| AIM OF THE EXERCISE |
Please arrange the items as a two-column CSV with the headers "input" and "output", one row per item, putting each item's text and its answer in a single quoted field apiece and turning line breaks into spaces. Begin at the line that has "Click the 0:00 time axis marker" and stop after the line that has "Click 选择文件 for".

(Dataset excerpt)
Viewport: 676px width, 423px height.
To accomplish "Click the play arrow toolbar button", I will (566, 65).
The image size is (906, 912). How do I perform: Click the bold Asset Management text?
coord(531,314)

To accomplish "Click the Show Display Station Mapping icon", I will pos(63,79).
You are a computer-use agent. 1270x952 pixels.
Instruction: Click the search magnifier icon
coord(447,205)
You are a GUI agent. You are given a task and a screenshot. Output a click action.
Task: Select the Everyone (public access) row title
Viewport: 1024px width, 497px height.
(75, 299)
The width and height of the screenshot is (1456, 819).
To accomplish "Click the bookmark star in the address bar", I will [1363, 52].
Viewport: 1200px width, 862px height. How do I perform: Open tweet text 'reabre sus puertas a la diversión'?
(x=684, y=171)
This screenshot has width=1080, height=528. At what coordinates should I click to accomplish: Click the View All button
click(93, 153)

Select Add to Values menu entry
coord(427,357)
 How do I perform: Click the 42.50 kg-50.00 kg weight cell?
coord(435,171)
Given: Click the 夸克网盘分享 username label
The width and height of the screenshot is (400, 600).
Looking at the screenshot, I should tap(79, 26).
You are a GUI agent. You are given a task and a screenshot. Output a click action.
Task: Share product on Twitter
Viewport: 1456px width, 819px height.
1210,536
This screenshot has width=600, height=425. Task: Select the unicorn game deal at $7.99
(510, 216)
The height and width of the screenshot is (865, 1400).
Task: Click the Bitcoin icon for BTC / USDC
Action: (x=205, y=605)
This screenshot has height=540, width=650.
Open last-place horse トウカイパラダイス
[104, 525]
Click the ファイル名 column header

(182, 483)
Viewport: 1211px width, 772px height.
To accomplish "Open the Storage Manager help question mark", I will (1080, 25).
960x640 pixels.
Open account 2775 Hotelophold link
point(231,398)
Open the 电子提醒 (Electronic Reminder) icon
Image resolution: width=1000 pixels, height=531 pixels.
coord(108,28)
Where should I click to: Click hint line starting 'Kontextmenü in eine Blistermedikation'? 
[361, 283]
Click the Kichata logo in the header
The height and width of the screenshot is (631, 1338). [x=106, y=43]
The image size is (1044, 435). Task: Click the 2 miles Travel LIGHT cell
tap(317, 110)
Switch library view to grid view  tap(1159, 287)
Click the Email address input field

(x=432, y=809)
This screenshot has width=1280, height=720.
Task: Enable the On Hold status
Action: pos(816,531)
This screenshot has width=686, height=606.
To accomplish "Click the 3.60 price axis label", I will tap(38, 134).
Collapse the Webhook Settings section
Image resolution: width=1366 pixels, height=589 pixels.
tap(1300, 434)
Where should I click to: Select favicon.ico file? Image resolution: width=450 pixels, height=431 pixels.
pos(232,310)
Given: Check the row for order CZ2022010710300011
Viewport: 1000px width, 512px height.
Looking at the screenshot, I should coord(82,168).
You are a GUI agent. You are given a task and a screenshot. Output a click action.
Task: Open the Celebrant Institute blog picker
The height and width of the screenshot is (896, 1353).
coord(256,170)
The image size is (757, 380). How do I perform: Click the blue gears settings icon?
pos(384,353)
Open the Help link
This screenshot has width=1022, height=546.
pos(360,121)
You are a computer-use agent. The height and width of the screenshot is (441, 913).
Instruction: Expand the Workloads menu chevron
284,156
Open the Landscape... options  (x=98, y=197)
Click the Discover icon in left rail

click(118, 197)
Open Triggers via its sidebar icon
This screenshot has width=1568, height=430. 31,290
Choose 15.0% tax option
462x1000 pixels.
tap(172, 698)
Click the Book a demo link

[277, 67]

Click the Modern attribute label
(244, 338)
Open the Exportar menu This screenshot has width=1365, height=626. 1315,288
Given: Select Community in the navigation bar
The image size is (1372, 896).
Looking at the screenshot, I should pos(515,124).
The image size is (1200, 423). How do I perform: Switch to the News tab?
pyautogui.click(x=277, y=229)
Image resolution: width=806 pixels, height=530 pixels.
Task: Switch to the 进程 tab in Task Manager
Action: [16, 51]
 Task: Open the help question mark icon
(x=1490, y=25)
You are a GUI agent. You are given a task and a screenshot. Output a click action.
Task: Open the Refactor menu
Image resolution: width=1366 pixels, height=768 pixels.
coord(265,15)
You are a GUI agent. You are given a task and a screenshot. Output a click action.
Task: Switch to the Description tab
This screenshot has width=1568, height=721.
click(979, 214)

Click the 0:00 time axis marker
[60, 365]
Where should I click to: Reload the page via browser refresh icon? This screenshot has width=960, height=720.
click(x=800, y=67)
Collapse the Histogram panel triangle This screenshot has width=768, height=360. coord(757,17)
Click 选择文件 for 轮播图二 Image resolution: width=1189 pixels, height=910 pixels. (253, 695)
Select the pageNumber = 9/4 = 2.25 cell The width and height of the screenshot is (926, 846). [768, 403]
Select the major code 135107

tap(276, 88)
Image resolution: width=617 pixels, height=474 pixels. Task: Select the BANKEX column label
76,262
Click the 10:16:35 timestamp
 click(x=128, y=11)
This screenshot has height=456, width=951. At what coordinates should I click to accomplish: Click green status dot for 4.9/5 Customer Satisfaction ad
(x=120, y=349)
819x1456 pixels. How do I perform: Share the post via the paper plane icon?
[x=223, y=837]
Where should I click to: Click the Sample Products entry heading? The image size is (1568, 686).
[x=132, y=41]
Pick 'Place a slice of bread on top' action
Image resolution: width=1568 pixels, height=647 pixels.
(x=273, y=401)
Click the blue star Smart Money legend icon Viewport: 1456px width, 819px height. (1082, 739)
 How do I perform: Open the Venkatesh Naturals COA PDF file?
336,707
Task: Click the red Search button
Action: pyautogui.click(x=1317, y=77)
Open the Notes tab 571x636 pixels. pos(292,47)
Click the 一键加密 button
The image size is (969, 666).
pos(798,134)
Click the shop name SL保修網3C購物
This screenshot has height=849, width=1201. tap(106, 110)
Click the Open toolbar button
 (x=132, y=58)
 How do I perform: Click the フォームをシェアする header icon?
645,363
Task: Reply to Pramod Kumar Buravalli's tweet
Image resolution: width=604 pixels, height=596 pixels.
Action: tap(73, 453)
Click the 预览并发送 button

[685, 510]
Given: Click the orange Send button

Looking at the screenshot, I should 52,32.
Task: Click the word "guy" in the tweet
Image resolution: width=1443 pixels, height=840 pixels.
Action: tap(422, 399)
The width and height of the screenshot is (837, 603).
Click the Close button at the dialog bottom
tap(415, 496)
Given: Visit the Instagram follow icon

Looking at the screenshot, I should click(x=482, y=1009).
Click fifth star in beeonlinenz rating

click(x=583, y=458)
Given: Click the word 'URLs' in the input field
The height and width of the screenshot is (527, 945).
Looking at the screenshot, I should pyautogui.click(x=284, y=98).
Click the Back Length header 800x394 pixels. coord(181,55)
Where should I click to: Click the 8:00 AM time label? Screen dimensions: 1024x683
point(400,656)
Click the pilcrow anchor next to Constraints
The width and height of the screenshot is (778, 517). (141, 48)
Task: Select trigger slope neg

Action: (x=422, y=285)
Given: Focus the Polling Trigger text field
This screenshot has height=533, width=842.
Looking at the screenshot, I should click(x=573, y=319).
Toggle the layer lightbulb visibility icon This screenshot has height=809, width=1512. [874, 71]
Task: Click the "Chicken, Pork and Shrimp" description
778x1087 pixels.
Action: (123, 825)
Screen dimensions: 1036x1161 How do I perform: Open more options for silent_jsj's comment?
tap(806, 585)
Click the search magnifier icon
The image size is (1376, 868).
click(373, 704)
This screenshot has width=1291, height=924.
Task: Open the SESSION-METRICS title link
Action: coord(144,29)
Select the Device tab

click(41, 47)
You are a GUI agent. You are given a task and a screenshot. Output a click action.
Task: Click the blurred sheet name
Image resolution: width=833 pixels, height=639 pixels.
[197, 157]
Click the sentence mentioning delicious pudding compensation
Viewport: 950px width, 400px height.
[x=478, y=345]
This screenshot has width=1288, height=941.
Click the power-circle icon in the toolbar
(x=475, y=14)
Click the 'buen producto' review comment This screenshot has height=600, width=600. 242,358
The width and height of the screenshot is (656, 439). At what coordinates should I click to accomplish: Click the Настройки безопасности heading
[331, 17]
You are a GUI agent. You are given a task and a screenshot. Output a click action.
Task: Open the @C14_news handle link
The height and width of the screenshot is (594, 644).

| WRITTEN ANSWER |
input,output
"Click the 0:00 time axis marker","[60, 365]"
"Where should I click to: Reload the page via browser refresh icon? This screenshot has width=960, height=720.","click(x=800, y=67)"
"Collapse the Histogram panel triangle This screenshot has width=768, height=360.","coord(757,17)"
"Click 选择文件 for 轮播图二 Image resolution: width=1189 pixels, height=910 pixels.","(253, 695)"